What you have to do: Convert the lines of all the entries below into a JSON list of strings, with one string for each line and blank lines omitted. Leave the pictures out of the list.
━━ Input records ━━
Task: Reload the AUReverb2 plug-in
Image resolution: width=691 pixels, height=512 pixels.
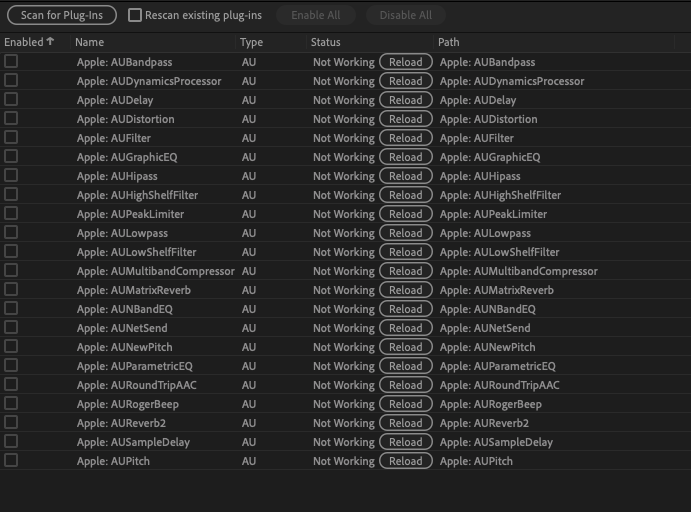Action: pyautogui.click(x=405, y=423)
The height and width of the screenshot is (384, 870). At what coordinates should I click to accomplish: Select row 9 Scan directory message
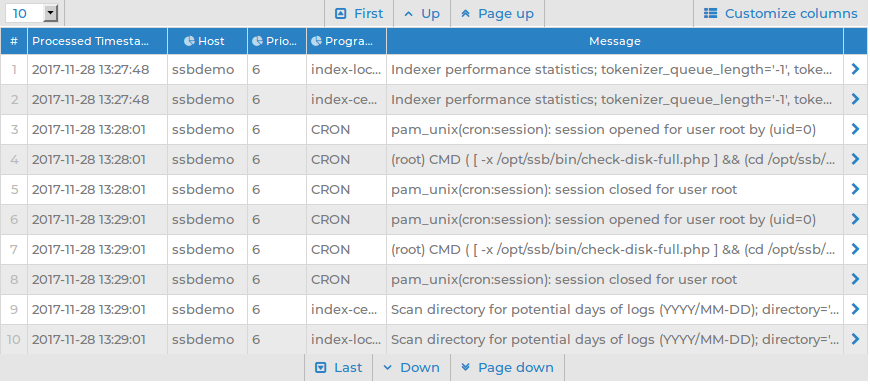coord(615,310)
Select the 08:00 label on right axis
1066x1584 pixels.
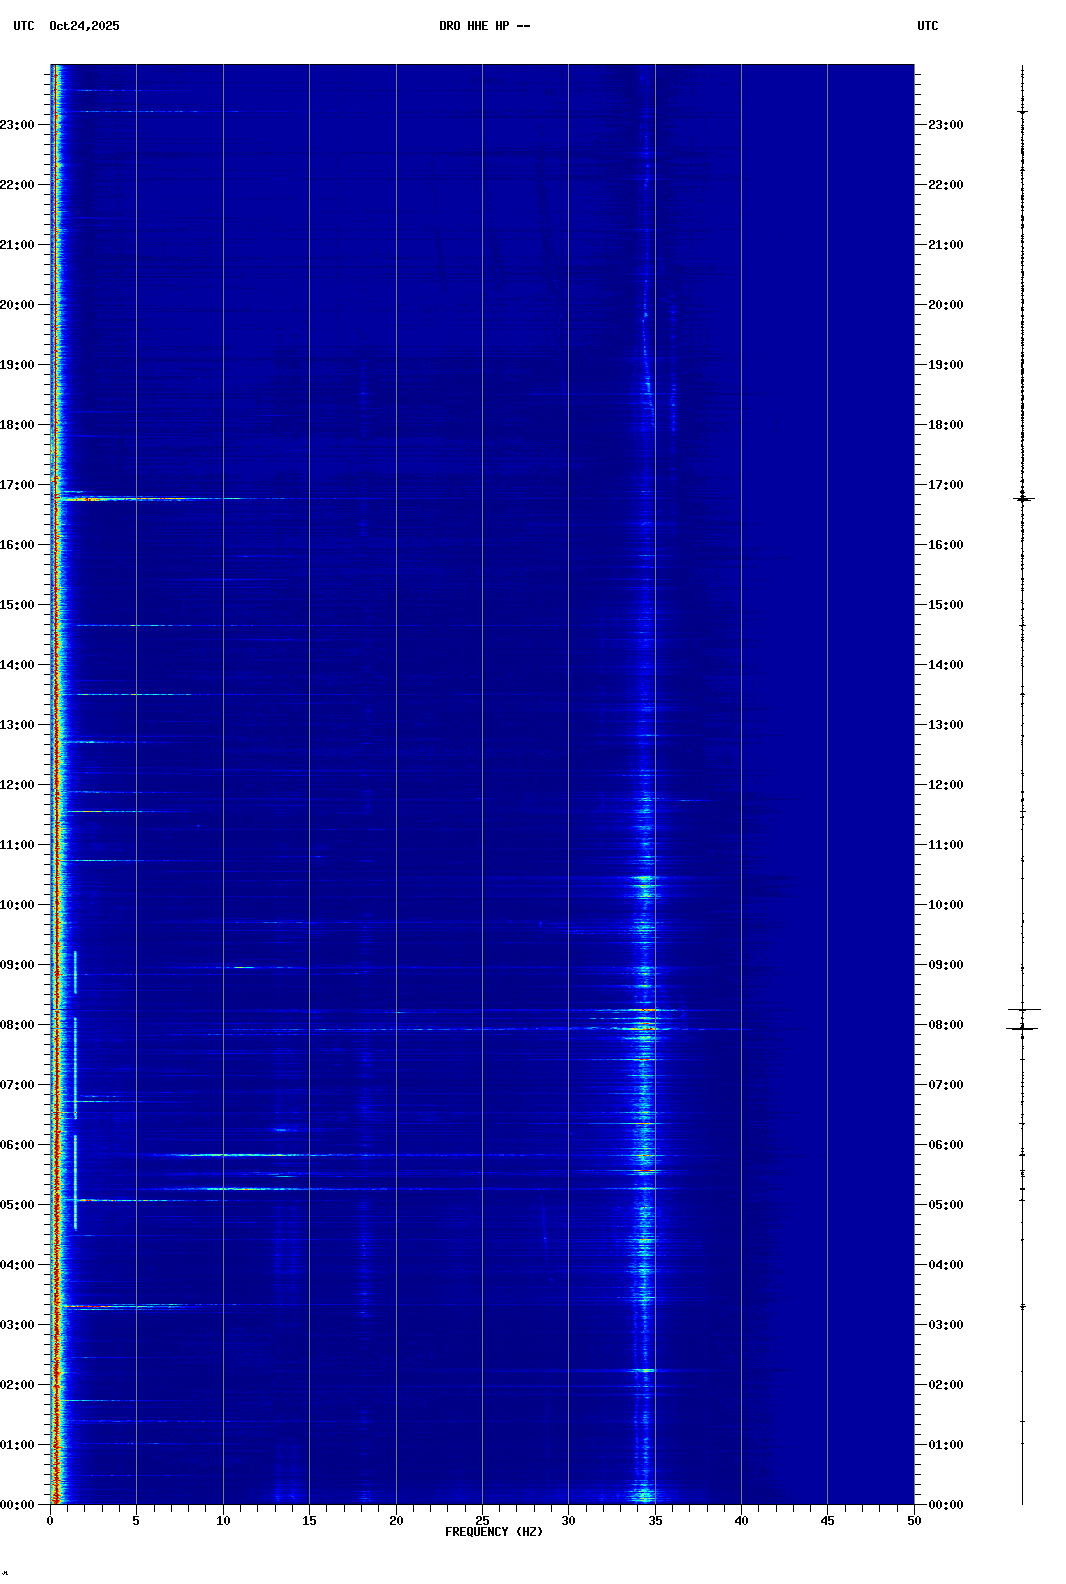click(x=945, y=1025)
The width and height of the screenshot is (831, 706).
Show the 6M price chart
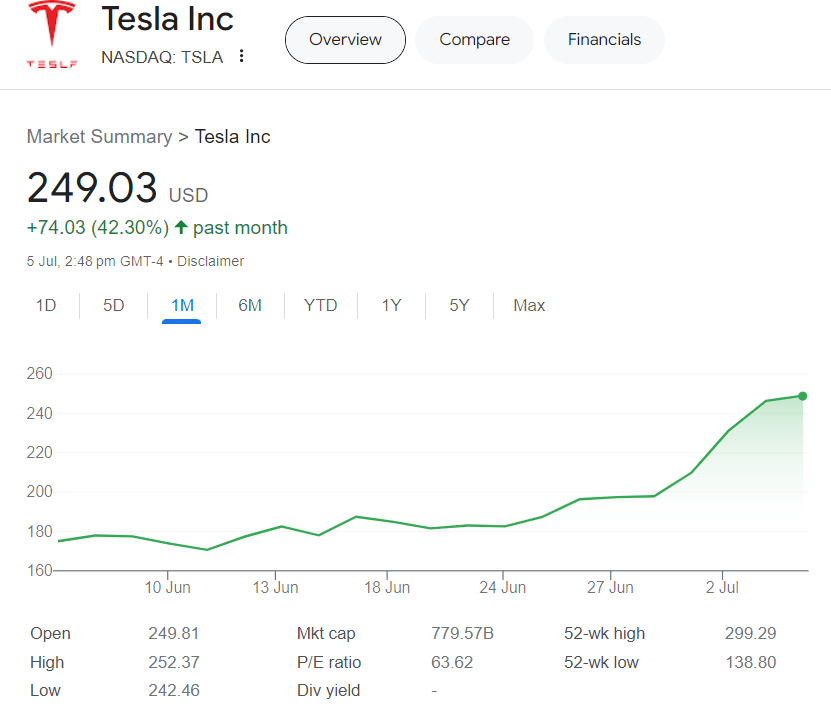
━━━
Written solution:
[
  "Task: Reload the AUReverb2 plug-in",
  "Image resolution: width=691 pixels, height=512 pixels.",
  "Action: pyautogui.click(x=405, y=423)",
  "The height and width of the screenshot is (384, 870). At what coordinates should I click to accomplish: Select row 9 Scan directory message",
  "coord(615,310)",
  "Select the 08:00 label on right axis",
  "1066x1584 pixels.",
  "click(x=945, y=1025)",
  "The width and height of the screenshot is (831, 706).",
  "Show the 6M price chart"
]